Monitoring Inclusive Schools
In my own school, when a new building was being designed about 11 years ago to shift into, the administration focused on building a school that was more accommodative. The building includes an elevator, which is rare in my country, to facilitate those who are on wheel-chairs. The school also has ramps to help students with special needs move more comfortably around the building. This is related to the physical infrastructure of a school building.
If I consider other features, one is that students with special needs are facilitated during different activites and events throughout the year. Also, they are not overtly treated as being different to other students, so that they feel they fit in. One of my students is born with a missing limb. His teachers do not treat him differently to other students in his class, but they do monitor and assist him wherever needed. He is a confident speaker and has participated in an international speech contest last year, with the support of his teachers.

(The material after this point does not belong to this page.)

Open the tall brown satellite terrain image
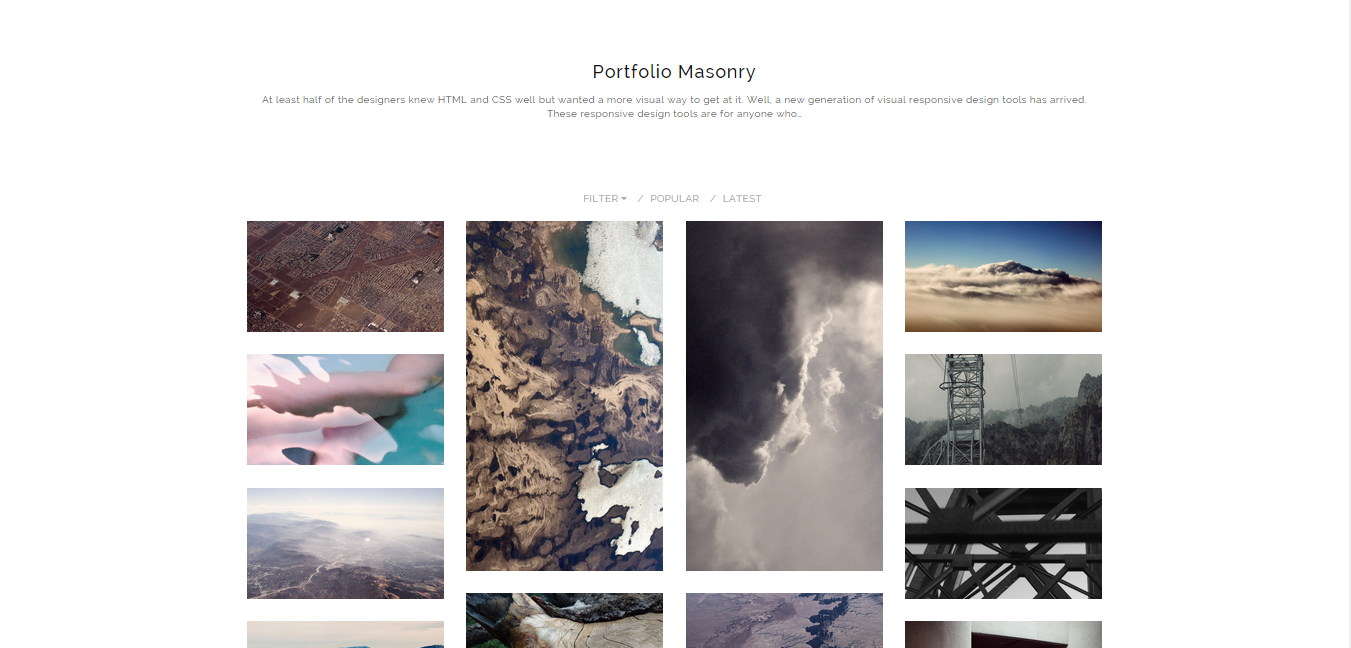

The essence of inclusive practices are best felt by learners much more than administrators, teachers or even other stakeholders. I say this from my experience with a virtually impaired learner that I was teaching in a given course in a higher learning institution. During the entire course the learner had one handy assistant (peer) who could help carry the braille, seat or even notebooks. At the start of a different learning season with new courses on board to be taught, this same special needs student apparently found themselves once again in my large that I was assigned to teach! The turning point is this - when a colleague with whom I share the course advised and even offered to enroll the special needs student in her class at least for a change of teacher and classmates,word cannot explain how elated this special needs student was! The student was happy to meet a new teacher and make new friends.